**TO DO**.
Whenever a picture appears in the listing below, leave it out, and copy exactly the lines from the one containing "You are a GUI" through the end.

**PROVIDED DATA**.
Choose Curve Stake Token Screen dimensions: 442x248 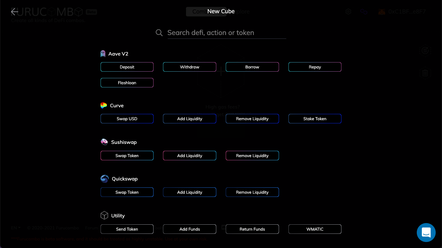tap(315, 119)
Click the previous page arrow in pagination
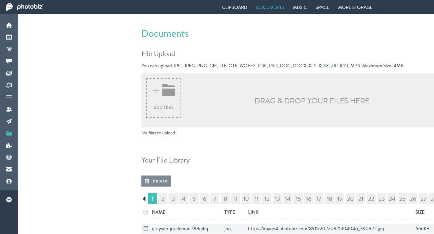The height and width of the screenshot is (234, 434). [x=144, y=199]
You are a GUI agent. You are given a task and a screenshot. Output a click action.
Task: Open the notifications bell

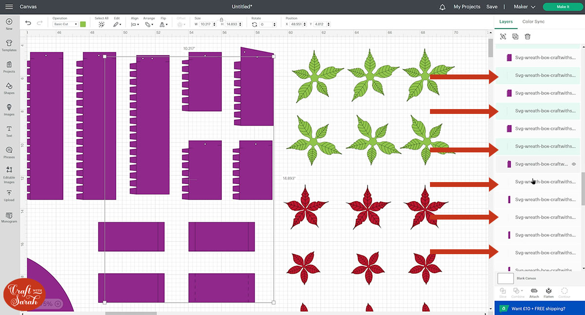coord(442,7)
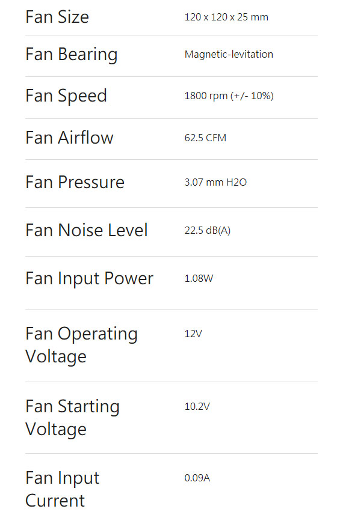Select the 12V value
343x512 pixels.
coord(193,334)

**ANSWER TO THE EXERCISE**.
You are a GUI agent. You are given a task and a screenshot. Output a click action.
Task: Open the notifications bell

coord(442,7)
Select the 12V value
343x512 pixels.
coord(193,334)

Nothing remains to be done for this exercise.